Oliver’s book is founded on such questions, almost accusations, that defy dismissal — after all, not answering is an answer in itself. Each pointed remark is a call for us to simply pay attention. God (or gods) may be invisible, Oliver contends, “but holiness is visible, entirely,” if only we seek it out. While the delicate imagery and starkly accurate metaphors of this collection make it a pleasure to read, it has far more substance to it. “Devotions” is a set of lessons on how to attend to the world, how to “keep some room in your heart for the unimaginable.” Its pages escort us through “the willows and the honey locust, […] the beech, the oaks and the pines,” past the thrush singing at twilight and to water that wakes our bones. It rejects all notions of separateness, superiority or rigidity. It encounters the divine in innumerable unlikely places, marked not by grandeur but by simplicity.

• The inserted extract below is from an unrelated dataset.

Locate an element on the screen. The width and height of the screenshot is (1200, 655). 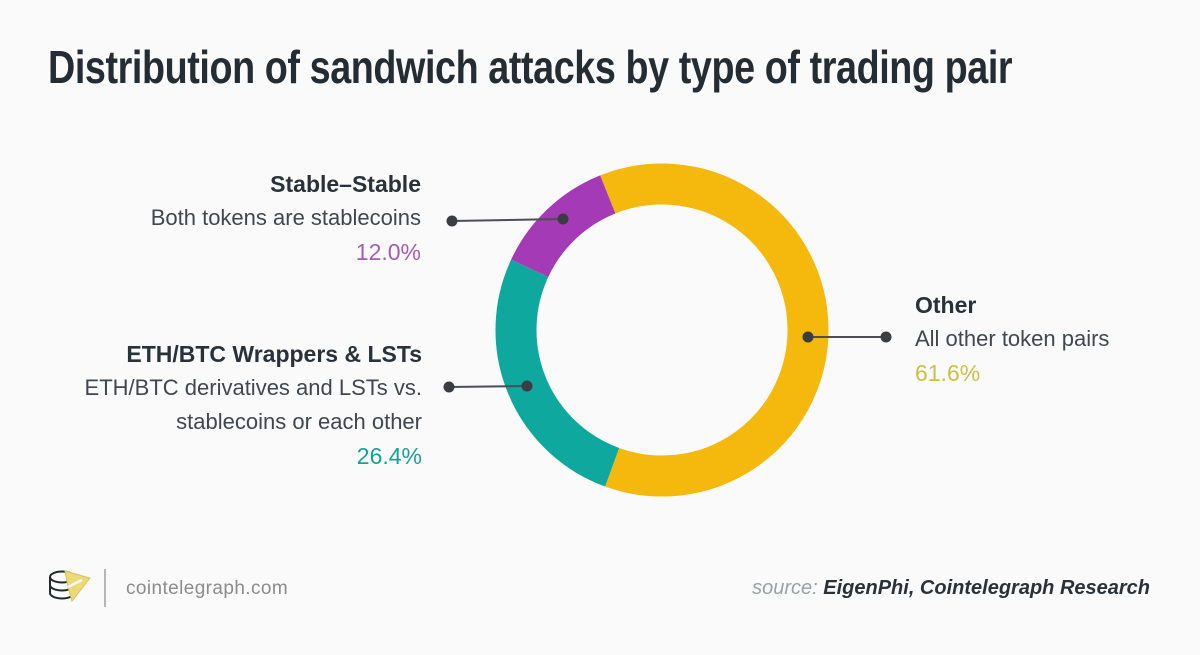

While her poems occasionally strain under their own whimsy and specificity, following the formula of her other works but lacking the same depth, “Devotions” remains, at its heart, a poignant meditation on experiencing “mysteries too marvelous to be understood.” By coupling the unanswerable with an astounding existential Gnosticism, Oliver reveals how the bare acts of living and noticing can embody prayers more powerfully than words. She urges us, with each verse, to mend the rift between ourselves and everything greater: “Love yourself,” she writes. “Then forget it. Then, love the world.”